• [Direction]: Write out everything from the entry containing "Jídelní židličky (789, 2358)" down to the entry containing "Impressum (1010, 1063)", replacing "Accept Cookies" with "Allow Cookies" and keeping all else the same.

(Entries on target coordinates)
######

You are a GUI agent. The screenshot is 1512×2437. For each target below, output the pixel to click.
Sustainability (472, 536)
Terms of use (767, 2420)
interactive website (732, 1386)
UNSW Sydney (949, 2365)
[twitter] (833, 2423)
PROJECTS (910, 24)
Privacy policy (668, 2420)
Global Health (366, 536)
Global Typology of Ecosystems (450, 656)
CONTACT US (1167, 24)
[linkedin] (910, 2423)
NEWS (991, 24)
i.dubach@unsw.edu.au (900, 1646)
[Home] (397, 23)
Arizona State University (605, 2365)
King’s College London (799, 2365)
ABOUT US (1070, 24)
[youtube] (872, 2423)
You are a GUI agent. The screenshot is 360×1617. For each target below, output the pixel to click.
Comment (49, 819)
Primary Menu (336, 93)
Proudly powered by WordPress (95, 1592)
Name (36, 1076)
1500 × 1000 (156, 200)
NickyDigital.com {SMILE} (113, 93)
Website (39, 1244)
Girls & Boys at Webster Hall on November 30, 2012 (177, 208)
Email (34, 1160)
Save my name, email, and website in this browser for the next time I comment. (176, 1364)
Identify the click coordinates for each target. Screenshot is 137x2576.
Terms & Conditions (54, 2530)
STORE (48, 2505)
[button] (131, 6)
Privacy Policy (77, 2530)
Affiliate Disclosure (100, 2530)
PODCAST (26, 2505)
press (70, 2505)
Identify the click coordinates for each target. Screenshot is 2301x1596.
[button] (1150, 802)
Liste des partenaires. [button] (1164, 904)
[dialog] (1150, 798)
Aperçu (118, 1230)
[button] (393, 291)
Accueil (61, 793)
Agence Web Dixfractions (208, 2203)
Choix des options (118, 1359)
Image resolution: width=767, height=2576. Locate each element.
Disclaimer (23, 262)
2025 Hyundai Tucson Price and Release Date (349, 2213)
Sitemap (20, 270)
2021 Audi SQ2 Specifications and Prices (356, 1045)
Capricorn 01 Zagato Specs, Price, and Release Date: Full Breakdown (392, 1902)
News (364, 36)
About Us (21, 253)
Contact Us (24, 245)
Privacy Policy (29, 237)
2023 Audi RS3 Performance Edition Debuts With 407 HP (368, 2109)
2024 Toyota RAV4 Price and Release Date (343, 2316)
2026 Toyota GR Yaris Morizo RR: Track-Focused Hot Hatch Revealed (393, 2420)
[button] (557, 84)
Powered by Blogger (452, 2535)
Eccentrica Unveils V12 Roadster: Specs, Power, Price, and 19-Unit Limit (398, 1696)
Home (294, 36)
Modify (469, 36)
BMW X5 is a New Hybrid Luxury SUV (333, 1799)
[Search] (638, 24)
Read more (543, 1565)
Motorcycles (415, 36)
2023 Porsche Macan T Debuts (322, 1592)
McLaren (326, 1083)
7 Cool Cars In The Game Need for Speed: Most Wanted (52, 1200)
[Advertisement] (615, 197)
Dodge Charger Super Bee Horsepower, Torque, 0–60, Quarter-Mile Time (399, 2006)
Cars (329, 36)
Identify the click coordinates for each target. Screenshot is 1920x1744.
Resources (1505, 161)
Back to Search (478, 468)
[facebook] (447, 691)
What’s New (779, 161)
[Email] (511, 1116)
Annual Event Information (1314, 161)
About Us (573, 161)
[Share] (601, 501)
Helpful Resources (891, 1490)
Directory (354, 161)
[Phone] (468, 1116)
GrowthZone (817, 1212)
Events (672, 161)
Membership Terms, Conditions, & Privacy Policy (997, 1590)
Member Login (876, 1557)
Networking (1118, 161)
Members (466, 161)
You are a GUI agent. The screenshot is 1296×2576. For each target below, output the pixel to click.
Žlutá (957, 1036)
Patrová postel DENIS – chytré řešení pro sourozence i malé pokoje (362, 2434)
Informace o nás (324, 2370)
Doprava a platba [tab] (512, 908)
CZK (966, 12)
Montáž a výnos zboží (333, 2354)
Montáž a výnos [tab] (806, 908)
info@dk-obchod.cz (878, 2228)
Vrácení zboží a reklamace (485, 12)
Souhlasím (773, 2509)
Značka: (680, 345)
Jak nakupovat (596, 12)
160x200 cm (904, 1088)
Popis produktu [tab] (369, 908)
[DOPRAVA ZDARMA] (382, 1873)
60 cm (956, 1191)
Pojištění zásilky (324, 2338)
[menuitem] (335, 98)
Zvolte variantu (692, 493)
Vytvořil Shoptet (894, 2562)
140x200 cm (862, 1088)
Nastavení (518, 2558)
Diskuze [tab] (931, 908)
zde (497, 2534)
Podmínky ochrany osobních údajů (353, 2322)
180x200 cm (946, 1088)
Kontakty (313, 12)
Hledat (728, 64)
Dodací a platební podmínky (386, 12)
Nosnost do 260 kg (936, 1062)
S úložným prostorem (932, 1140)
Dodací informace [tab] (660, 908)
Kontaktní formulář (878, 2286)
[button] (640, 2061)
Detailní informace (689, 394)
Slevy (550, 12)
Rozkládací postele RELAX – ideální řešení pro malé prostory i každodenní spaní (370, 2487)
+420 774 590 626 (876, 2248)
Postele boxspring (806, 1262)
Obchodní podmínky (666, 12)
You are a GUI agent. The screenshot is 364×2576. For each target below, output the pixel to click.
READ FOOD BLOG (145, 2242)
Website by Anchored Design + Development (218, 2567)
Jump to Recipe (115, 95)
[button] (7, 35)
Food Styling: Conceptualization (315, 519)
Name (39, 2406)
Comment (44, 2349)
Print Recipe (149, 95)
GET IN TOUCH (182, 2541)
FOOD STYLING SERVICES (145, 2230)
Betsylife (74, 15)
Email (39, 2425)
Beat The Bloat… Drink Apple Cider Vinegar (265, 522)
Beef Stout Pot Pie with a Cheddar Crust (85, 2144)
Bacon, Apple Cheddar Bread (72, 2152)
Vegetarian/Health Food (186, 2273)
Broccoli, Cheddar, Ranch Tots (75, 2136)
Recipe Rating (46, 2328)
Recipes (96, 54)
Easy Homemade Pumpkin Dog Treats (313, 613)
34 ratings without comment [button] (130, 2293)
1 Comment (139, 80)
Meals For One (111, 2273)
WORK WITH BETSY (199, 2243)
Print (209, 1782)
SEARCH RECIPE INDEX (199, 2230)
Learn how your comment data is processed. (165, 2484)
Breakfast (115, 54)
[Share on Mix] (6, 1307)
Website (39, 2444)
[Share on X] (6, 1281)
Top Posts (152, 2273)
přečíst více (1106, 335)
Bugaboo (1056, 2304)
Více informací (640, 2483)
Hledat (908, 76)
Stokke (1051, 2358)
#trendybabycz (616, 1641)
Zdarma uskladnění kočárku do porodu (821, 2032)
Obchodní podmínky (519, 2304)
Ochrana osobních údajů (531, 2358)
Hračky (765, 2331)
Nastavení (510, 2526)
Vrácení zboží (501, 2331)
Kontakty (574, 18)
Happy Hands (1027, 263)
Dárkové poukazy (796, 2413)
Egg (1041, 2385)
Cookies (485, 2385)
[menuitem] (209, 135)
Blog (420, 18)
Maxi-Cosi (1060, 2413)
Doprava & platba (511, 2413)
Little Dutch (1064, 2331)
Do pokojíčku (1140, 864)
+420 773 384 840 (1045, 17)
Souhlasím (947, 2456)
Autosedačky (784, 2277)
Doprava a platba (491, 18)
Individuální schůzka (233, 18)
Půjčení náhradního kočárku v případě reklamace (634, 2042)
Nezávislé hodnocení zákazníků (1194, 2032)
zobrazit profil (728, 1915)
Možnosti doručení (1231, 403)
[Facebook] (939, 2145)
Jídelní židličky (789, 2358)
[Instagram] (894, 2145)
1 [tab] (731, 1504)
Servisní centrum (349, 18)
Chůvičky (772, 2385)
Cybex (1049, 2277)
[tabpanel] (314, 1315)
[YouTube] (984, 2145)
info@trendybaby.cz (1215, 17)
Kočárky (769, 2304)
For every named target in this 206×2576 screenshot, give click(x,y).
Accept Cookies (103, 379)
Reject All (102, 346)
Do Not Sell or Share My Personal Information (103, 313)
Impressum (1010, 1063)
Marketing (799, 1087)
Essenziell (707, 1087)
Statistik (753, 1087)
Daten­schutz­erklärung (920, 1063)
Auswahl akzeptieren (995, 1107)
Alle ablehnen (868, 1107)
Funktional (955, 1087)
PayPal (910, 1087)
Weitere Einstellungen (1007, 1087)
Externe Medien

######

• [Task response]:
Jídelní židličky (789, 2358)
[Instagram] (894, 2145)
1 [tab] (731, 1504)
Servisní centrum (349, 18)
Chůvičky (772, 2385)
Cybex (1049, 2277)
[tabpanel] (314, 1315)
[YouTube] (984, 2145)
info@trendybaby.cz (1215, 17)
Kočárky (769, 2304)
For every named target in this 206×2576 screenshot, give click(x,y).
Allow Cookies (103, 379)
Reject All (102, 346)
Do Not Sell or Share My Personal Information (103, 313)
Impressum (1010, 1063)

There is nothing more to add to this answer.